The input:
----

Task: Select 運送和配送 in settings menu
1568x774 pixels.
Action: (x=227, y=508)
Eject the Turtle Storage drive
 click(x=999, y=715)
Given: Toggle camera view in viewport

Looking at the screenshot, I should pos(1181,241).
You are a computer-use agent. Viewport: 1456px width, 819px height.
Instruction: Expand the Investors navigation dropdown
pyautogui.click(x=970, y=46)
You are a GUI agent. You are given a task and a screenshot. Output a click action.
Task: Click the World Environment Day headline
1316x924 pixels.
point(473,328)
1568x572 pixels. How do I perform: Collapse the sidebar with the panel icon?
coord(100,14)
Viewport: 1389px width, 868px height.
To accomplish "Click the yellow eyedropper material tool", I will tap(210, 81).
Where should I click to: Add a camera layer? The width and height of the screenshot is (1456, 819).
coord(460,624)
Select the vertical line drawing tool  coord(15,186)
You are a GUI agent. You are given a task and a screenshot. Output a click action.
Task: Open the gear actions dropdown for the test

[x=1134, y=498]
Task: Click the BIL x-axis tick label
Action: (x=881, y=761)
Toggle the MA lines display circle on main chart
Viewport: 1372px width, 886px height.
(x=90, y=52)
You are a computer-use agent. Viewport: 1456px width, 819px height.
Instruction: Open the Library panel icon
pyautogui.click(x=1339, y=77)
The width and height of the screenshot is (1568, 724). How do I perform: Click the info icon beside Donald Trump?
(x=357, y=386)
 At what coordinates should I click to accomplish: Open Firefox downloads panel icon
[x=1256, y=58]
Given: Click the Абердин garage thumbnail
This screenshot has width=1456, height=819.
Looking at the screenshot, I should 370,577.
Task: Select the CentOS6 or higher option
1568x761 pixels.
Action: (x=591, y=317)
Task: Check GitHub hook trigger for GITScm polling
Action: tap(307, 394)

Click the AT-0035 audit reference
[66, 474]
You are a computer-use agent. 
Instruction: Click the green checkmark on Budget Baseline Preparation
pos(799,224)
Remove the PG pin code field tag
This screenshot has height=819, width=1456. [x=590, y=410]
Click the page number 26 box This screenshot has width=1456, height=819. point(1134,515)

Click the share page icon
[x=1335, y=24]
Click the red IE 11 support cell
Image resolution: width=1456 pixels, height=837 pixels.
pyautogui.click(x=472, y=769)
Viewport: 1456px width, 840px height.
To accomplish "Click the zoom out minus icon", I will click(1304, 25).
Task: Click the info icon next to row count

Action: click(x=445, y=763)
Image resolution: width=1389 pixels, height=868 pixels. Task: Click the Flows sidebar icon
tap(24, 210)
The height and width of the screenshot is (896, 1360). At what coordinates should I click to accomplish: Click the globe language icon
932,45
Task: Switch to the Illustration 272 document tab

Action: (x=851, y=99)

----

Task details:
Using the records above, restate word for word the lines from the one with "Viewport: 1389px width, 868px height." through the one with "Select the vertical", both included.

Worked solution:
Viewport: 1389px width, 868px height.
To accomplish "Click the yellow eyedropper material tool", I will tap(210, 81).
Where should I click to: Add a camera layer? The width and height of the screenshot is (1456, 819).
coord(460,624)
Select the vertical line drawing tool  coord(15,186)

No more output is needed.